We previously reported that apoptotic DNA fragment significantly increased in the hippocampal CA1 subregion at 24–48 h postischemia [16]. In this study, we found that caspase-3 activation in the CA1 region preceded the DNA fragmentation, which suggests that the apoptotic process was involved in the delayed neuronal death. Furthermore, our results indicated that tGCI induced at least two distinct phases of caspase-3 activation in the hippocampus: an early phase in which cleaved caspase-3 was localized mostly in dendrites at 4–26 h postischemia, and a late phase in which cleaved caspase-3 was found predominantly in nuclei and weakly in the cytosol. The finding that localization of the activated process is drastically altered over time indicated that the activation of caspase-3 following ischemia is not simply an event within a single cell but rather part of a pathological signal transduction involving cell-to-cell interactions. Given the cytoarchitecture of neurons in which processes reach out for a long distance, it is possible that the activation of apoptotic program might have differential effects that depend on spatial subcellular localization of the activated caspase-3. Specifically, neurons in which caspase-3 is initially activated in the nucleus will be more likely to exhibit oligonucleosomal DNA degradation, while neurons in which caspase-3 is initially activated in a distant process will be more likely to exhibit dendritic and axonal cytoskeletal proteolysis. Further experiments will be required to investigate this interesting possibility.

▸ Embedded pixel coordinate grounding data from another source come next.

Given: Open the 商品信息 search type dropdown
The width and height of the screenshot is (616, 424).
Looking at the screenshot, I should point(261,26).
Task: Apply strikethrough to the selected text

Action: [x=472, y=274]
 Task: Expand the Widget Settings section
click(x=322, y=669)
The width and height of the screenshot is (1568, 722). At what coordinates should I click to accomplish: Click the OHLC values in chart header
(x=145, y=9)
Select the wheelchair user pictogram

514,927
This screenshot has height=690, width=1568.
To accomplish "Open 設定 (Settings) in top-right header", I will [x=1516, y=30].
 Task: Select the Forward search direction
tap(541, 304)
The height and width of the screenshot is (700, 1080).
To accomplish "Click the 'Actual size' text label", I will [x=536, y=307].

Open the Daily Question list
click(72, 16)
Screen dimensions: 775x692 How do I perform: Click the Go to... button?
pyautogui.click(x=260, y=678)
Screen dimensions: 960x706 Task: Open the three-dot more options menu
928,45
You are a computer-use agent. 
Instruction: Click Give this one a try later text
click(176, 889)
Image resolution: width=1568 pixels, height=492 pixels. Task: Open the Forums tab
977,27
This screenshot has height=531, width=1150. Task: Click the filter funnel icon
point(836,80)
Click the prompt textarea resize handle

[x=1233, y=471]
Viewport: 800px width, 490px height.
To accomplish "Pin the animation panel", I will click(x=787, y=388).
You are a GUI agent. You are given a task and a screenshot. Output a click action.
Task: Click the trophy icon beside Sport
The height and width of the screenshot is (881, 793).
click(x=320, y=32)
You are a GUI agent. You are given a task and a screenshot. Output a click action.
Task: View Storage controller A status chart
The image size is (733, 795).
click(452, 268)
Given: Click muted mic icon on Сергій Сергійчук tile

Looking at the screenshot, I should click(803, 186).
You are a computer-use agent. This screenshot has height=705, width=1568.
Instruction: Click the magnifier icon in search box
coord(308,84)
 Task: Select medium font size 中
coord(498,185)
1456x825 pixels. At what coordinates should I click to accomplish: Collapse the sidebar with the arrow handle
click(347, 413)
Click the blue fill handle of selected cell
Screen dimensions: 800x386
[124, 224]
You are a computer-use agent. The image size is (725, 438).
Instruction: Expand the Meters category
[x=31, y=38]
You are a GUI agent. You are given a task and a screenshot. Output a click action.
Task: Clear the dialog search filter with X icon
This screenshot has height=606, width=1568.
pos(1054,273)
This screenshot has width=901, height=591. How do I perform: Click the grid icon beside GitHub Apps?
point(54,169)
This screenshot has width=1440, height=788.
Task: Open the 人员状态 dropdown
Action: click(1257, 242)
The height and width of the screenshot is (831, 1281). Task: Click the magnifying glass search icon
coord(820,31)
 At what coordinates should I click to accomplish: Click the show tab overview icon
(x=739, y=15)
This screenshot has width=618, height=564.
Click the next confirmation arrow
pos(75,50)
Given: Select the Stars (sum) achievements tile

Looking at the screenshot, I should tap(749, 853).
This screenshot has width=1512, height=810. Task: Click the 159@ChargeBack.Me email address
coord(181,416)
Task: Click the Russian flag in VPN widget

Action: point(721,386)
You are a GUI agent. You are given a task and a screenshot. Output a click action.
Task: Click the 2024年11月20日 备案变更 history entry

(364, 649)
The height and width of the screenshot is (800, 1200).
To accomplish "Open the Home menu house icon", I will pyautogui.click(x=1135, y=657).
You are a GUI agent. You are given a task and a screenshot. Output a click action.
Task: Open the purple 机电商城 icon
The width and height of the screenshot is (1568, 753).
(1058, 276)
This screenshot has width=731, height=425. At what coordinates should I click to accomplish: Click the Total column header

A role for p38 MAPK in caspase-3 activation has been reported in human neutrophils [38]. However, the mechanism of this activation is still poorly understood. p38 MAPK might regulate caspase-3 activation through direct molecular interaction. In neutrophils, p38 MAPK can directly phosphorylate and inhibit caspase-3 activity and apoptosis [38]. Another possibility is that p38 MAPK might phosphorylate and activate its substrate, such as MSK1 that interact with and activate caspase-3. In this study, we found that phosphorylated p38 MAPK was significantly increased after ischemia, whereas the activation of caspase-3 displayed lower activity. In addition, HPC increased the expression of phosphorylated p38 MAPK and MSK1 and blocked the activation of caspase-3. Furthermore, after p38 MAPK inhibitor SB203580 was administrated, the expression of phosphorylated p38 MAPK and MSK1 was significantly inhibited, and the activation of caspase-3 and neuronal damage was increased. Therefore, the present findings suggested that activated p38 MAPK/MSK1 pathway could add a chance of survival after HPC by keeping the activity of caspase-3 at low levels.

In summary, our study demonstrated that HPC could potentiate the survival pathway with p38 MAPK as the principal regulator to induce neuroprotection to tGCI in adult rats. To the best of our knowledge, we demonstrated that HPC mediated activation of its downstream target MSK-1 in tGCI brain for the first time. Our data also suggested that p38 MAPK/MSK1 signaling axis contributed to HPC-meditated neuroprotection, at least in part, through regulating the activation of caspase-3. To understand the mechanisms induced by hypoxia that led to neuroprotection against cerebral ischemia would be of very important for identifying potential novel therapeutic targets in cerebral ischemia/reperfusion injury.